Questions related to CCA 175

Hi All,

I have few basic questions related to the CCA 175 exam.Who ever has cleared it be really helpfull to answer it as per there experience.

1)) When we get the O/P using Dataframe /SQLContext/HiveContext, the result comes in a Row format.
EX: Row(Col1,col2,col2…) . Is this acceptable or we need to store results in a flat format as we get in normal spark APIs using python/scala. If yes, is there a way to convert the O/P to such plane format.

  1. As we see in the Videos , most of the O/P are just stored in Dataframes or RDDs. Its not actually stored back to a file in specific path. I believe in the exam we need to store all the results in Dataframe or RDDs to a specific location. Am i correct, if yes then do we always use rdd.saveAsTextFile(“path”) for storing all the results.

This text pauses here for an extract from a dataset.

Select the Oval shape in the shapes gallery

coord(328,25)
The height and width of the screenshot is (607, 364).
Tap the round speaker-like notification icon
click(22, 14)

  2. Do we get questions which expects answers as a value , such as Average . Then how we are expected to write the result, is it again needed to be stored in a file path.

  3. As per input from many participants, sparksql/Hivecontext should be used more often as its easier. But, are all the tables in the exam cluster available in Hive to run our queries on Sparksql/Hivecontext. And is it mentioned in the question from where to take the input,whether it is HDFS files or Hive tables to be used. Because native sqlcontext can be sometimes very time consuming.

Thanks
Plaban